Stored records

========================================

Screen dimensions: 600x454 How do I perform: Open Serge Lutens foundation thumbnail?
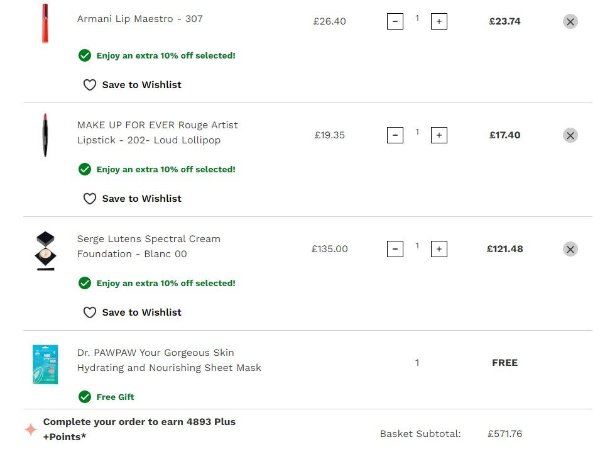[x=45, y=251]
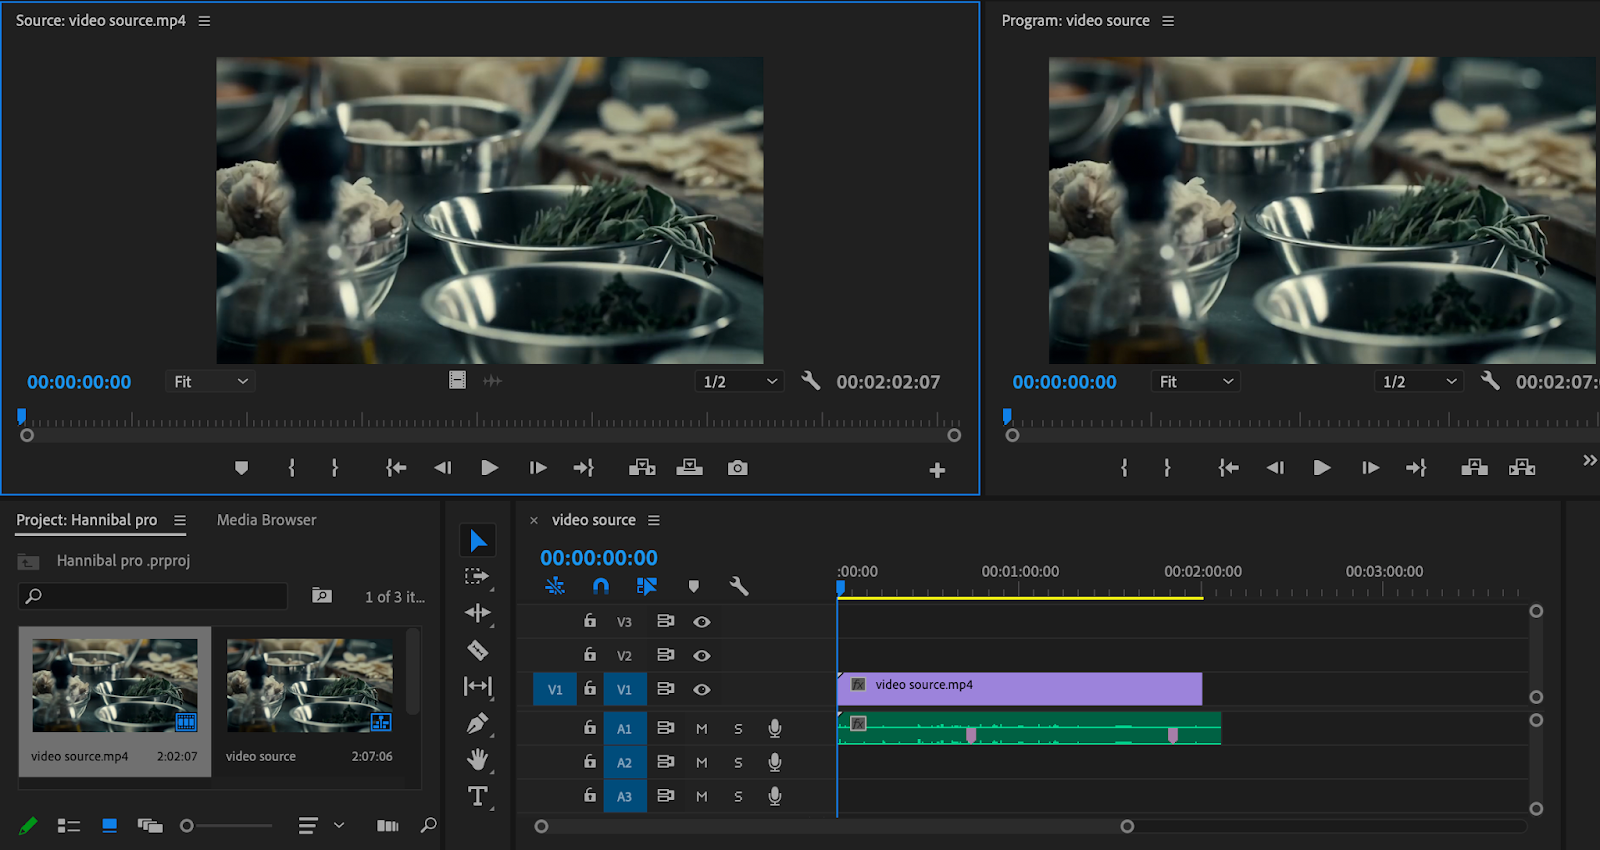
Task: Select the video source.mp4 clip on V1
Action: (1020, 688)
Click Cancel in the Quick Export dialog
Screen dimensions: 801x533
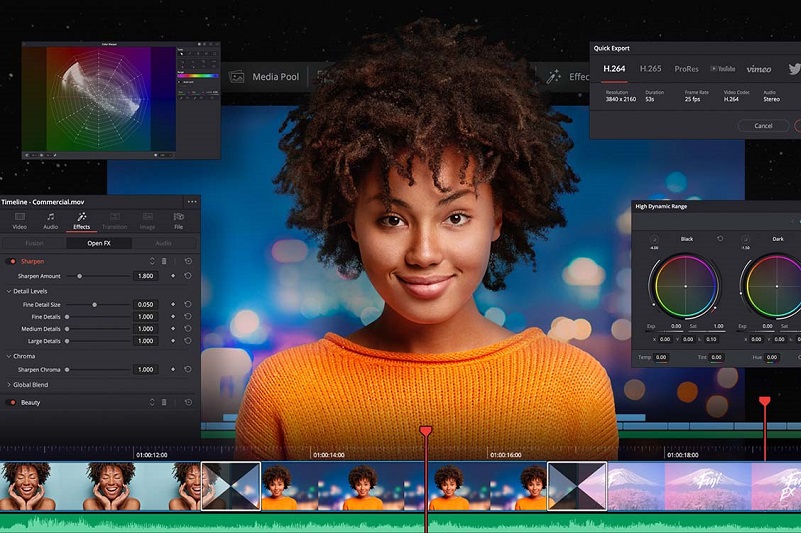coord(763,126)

========================================

■ **What needs to be done**
Transcribe all entries above exactly. Drop the pictures.

■ **Solution to this task**
Screen dimensions: 600x454 How do I perform: Open Serge Lutens foundation thumbnail?
[x=45, y=251]
Task: Select the video source.mp4 clip on V1
Action: (1020, 688)
Click Cancel in the Quick Export dialog
Screen dimensions: 801x533
coord(763,126)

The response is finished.